Robinhood or ‘the’ hood ‘robbed? The indignation at the online broker grows | Financial Markets News

The American online broker Robinhood was one of the most popular places in the madness for retail, but the sudden fight against the purchase of some hot shares caused anger among customers, celebrities and politicians who think that it is bigger investors unfairly favored.

The company also utilized a credit line so that it has funds to ensure the continuity of trading when it repeals the rules.

Robinhood CEO Vladimir Tenev said on Thursday that trading was limited to “about 13” viral shares, including GameStop, AMC Entertainment and American Airlines, to protect the company and its customers from volatility.

These shares slipped on Thursday, and the losses are only lower after Robinhood said he hoped to lift the curbs on Friday.
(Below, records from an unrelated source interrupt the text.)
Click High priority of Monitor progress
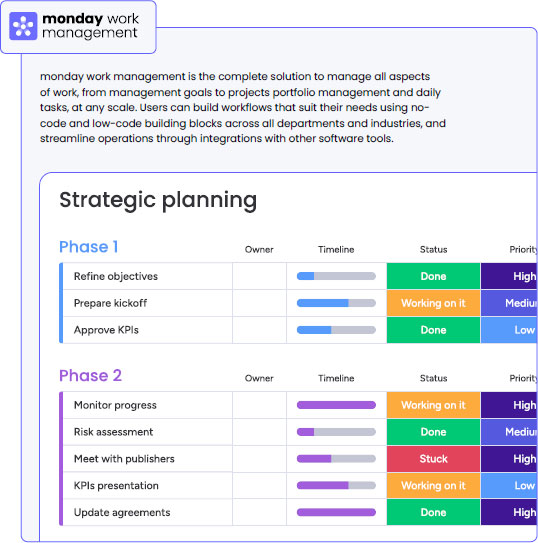 [509, 405]
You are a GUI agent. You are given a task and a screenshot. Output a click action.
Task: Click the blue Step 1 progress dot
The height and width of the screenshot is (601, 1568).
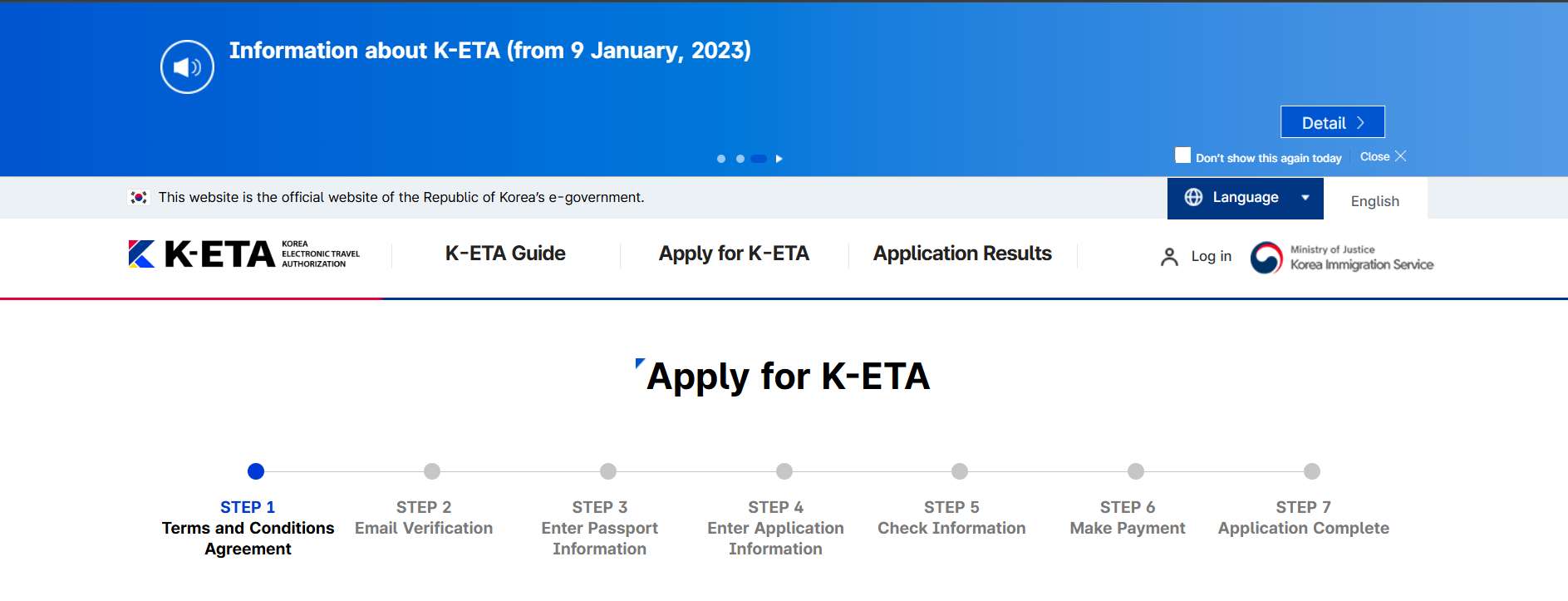coord(255,471)
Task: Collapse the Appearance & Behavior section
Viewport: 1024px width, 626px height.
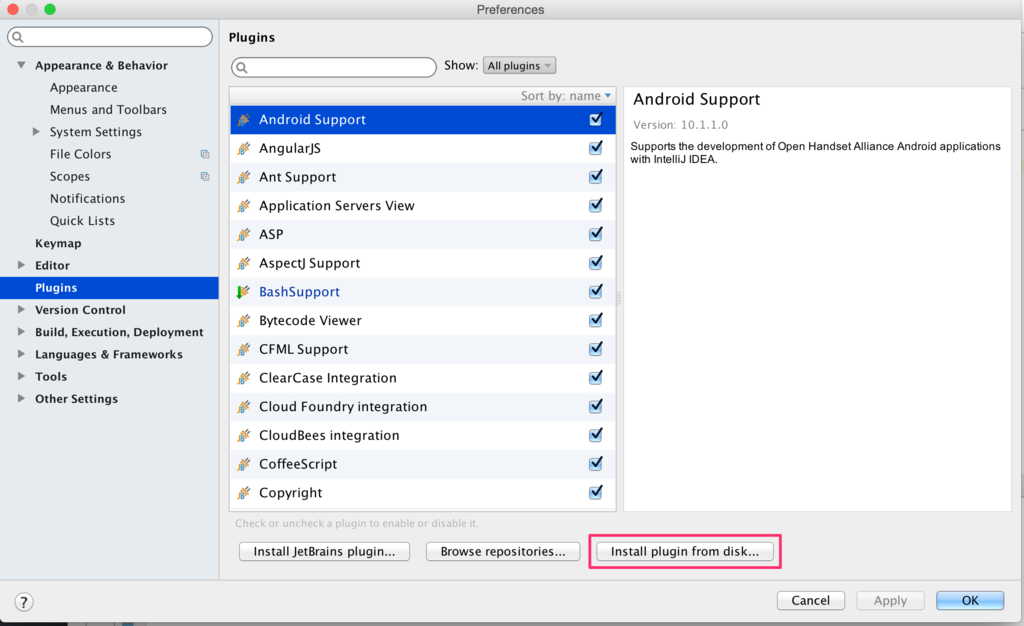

GameStop rose more than 40 percent on Thursday, briefly pushing the stock above $ 500 a share. It has advanced by more than 1,700 per cent this year, increasing an increase in retail across the board, leading some short sellers – who are betting that a share will fall – to throw in the towel.

[Bloomberg]

Tenev told the US financial news network CNBC that the brokerage tapped credit lines “so that within reason we could maximize the funds we have to deposit at the clearing houses” to facilitate more trading.

“We understand that our customers are upset. We are doing what we can to make the purchase possible again in these names,” he said. “We want to be clear in the communication, and I own that we should have been there a little earlier.”

While other companies like Interactive Brokers also restrict trading, Robinhood’s fee-free and easy-to-use app has made it popular with a new generation of retailers, and its restrictions have caused the heaviest setback.

“Keep Your Promise”

“Robin Hood? Nah y’all ROBBING the HOOD,” tweeted one user. “Crazy how you’d rather see your business burn to the ground than keep your promise to offer users free trade,” he said. another said.

Twitter users also complained that Robinhood apparently sold their shares without authorization. Robinhood did not immediately comment on whether it restricted sales, but Tenev said customers may sell but not buy.

Two customers sued Robinhood Financial for damages for trading in a series of shares.

The Bloomberg News agency reports that the broker has used at least a few hundred million dollars from his credit providers, including JP Morgan and Goldman Sachs, although Tenev did not discuss the size of the loans on CNBC’s Robinhood.

Meanwhile, anger has spread outside the investment community with rappers and American politicians on both sides of the aisle.

“This is unacceptable,” tweeted Representative Alexandria Ocasio-Cortez, a Democrat.

“We now need to know more about @ RobinhoodApp’s decision to ban retail investors from buying shares, while hedge funds are freely able to trade the shares as they see fit.”

Her tweet was shared by Republican Senator Ted Cruz, who commented: “Agree completely.” Tesla founder Elon Musk, whose shares were also a small favorite, also commented on Ocasio-Cortez’s tweet: “Absolutely”.

Robinhood did not respond to a request for comment from the Reuters news agency.

Celebrities also climbed in. “It’s an incredible crime that @RobinhoodApp does DO NOT SELL !!!”, rapper Ja Rule tweeted.

Founded in 2013 with the mission ‘democratizing finances for all’ by offering commission-free trade, Thursday’s move was seen by many as hypocritical. Many users shared a 2016 tweet in which the company says, “Let people trade.”

“It’s always been a potential problem with Robinhood,” said Ian Kar, co-founder and CEO of research provider Fintech Today. “When are you responsible for helping your users make good financial decisions, and not allowing them to trade freely?”

Robinhood has had a big boom in the coronavirus pandemic as more consumers buy and sell the shares online. The app now has over 13 million users.

While the engaging service has attracted millions of customers, it has also drawn the attention of critics and regulators who are concerned that the company may encourage risky behavior by retail investors.